Hebreos 12:10 dice que Dios el Padre nos disciplina “para lo que es provechoso, para que participemos de Su santidad”. Esto indica que los creyentes son santificados por la disciplina del Padre a fin de que ellos participen de Su santidad: el atributo de Su naturaleza santa. Participar de la naturaleza santa del Padre equivale a participar del atributo de Su naturaleza santa. El hecho de que el Padre nos discipline a fin de que podamos ser partícipes de Su santidad guarda relación con la obra transformadora del Espíritu (2 Co. 3:18), la cual es llevada a cabo internamente mediante la impartición divina y externamente mediante la disciplina proveniente de nuestro entorno.
Varios versículos en el Nuevo Testamento hablan de buscar la santidad. Hebreos 12:14 dice: “Seguid la paz con todos, y la santificación, sin la cual nadie verá al Señor”. En la vida cristiana apropiada tiene que haber un equilibrio entre la paz y la santidad. En cuanto a Dios, la santidad es un atributo de Su naturaleza santa; en cuanto a nosotros, la santidad consiste en ser apartados para Dios. Esto implica que mientras seguimos la paz con todos los hombres, también debemos prestar atención a la santidad ante Dios. Seguir la paz con todos los hombres debe estar en equilibrio con nuestra santidad ante Dios, con el hecho de que estemos apartados para Dios, sin la cual nadie verá al Señor ni tendrá comunión con Él.
En 1 Pedro 1:15 se nos dice: “Así como el Santo, quien os llamó, sed también vosotros santos en toda vuestra manera de vivir”. El Santo es el Dios Triuno: el Padre que escoge, el Hijo que redime y el Espíritu que santifica (vs. 1-2). El Padre regenera a Sus elegidos, impartiéndoles Su naturaleza santa (v. 3); el Hijo los redime con Su sangre de la vana manera de vivir (vs. 18-19); y el Espíritu los santifica conforme a la naturaleza santa del Padre, separándolos de todo lo que no sea Dios, para que ellos, por la naturaleza santa del Padre, sean santos en toda su manera de vivir, tan santos como Dios mismo. Llegamos a ser santos en toda nuestra manera de vivir mediante la santificación del Espíritu. Esto se basa en la regeneración, la cual nos imparte la naturaleza santa de Dios y resulta en una vida santa.
En 2 Pedro 3:11 se nos dice: “Puesto que todas estas cosas han de ser así disueltas, ¿qué clase de personas debéis ser en vuestra conducta santa y en piedad...?”. Aunque todas las cosas que están en la tierra o en los cielos han sido reconciliadas con Dios por medio de Cristo mediante Su sangre (Col. 1:20) —hasta las cosas celestiales fueron purificadas por la sangre de Cristo (He. 9:23)—, de todos modos será necesario purificarlas por fuego en el juicio gubernamental de Dios, para que sean renovadas en naturaleza y apariencia en el nuevo universo de Dios (2 P. 3:13). Por tanto, ¿qué clase de personas debemos ser nosotros los hijos del Dios santo, en nuestra conducta santa y en piedad? Es decir, ¿qué clase de transformación debemos experimentar para llevar una vida conforme a la naturaleza santa y la piedad de Dios a fin de expresarle y ser capacitados para corresponder a Su gobierno santo? Qué maravilloso que el poder divino nos haya provisto todas las cosas necesarias para llevar tal vida de manera santa y piadosa (1:3).

** Lo que se pide **
• a. Según el pasaje sobre la santidad, ¿por qué las cosas de la tierra y de los cielos, ya reconciliadas con Dios por la sangre de Cristo, todavía deben purificarse por fuego? Responde en una a tres oraciones.
• b. Reproduce del pasaje sobre la santidad el fragmento que empieza en "Varios versículos en" y termina en "comunión con Él.".
• c. Retoma el pasaje sobre la santidad y continúalo a partir de su última oración.
El listado no hace falta para resolver nada.

** Datos disponibles **
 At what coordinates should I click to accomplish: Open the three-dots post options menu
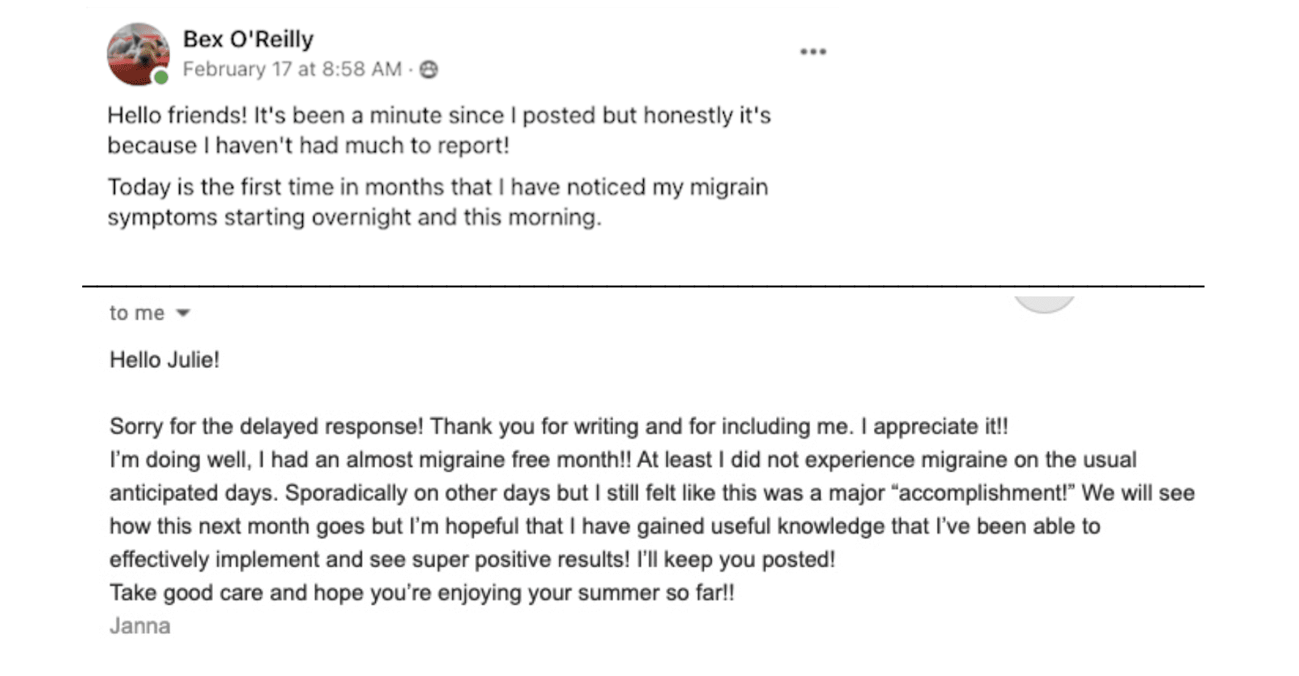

** Las respuestas **
• a. Deben purificarse por fuego en el juicio gubernamental de Dios para que sean renovadas en naturaleza y apariencia en el nuevo universo de Dios.

• b.
Varios versículos en el Nuevo Testamento hablan de buscar la santidad. Hebreos 12:14 dice: “Seguid la paz con todos, y la santificación, sin la cual nadie verá al Señor”. En la vida cristiana apropiada tiene que haber un equilibrio entre la paz y la santidad. En cuanto a Dios, la santidad es un atributo de Su naturaleza santa; en cuanto a nosotros, la santidad consiste en ser apartados para Dios. Esto implica que mientras seguimos la paz con todos los hombres, también debemos prestar atención a la santidad ante Dios. Seguir la paz con todos los hombres debe estar en equilibrio con nuestra santidad ante Dios, con el hecho de que estemos apartados para Dios, sin la cual nadie verá al Señor ni tendrá comunión con Él.

• c.
En 1 Tesalonicenses 4:3 y 4 se nos dice que la voluntad de Dios es nuestra santificación y que cada uno de nosotros debe saber “poseer su propio vaso en santificación y honor”. Aquí la santificación se refiere a una condición santa delante de Dios, y honor se refiere a tener una posición respetable delante de los hombres. El versículo 7 dice: “No nos ha llamado Dios a inmundicia, sino en santificación”. Puesto que Dios nos ha llamado en santificación, siempre tenemos que permanecer en santificación.
En 2 Timoteo 2:21 se nos dice: “Así que, si alguno se limpia de éstos, será un vaso para honra, santificado, útil al dueño, y dispuesto para toda buena obra”. Aquí “para honra” se refiere a la naturaleza, “santificado” a la posición, “útil” a la práctica, y “dispuesto” al adiestramiento.
Los creyentes son santificados también al perfeccionar la santidad. En 2 Corintios 7:1 Pablo dice: “Limpiémonos de toda contaminación de carne y de espíritu, perfeccionando la santidad en el temor de Dios”. La santidad consiste en estar apartado para Dios separándonos de todo lo que no sea Él. Perfeccionar la santidad es hacer que esta separación sea completa y perfecta, que todo nuestro ser —espíritu, alma y cuerpo— sea completa y perfectamente apartado, santificado, para Dios (1 Ts. 5:23).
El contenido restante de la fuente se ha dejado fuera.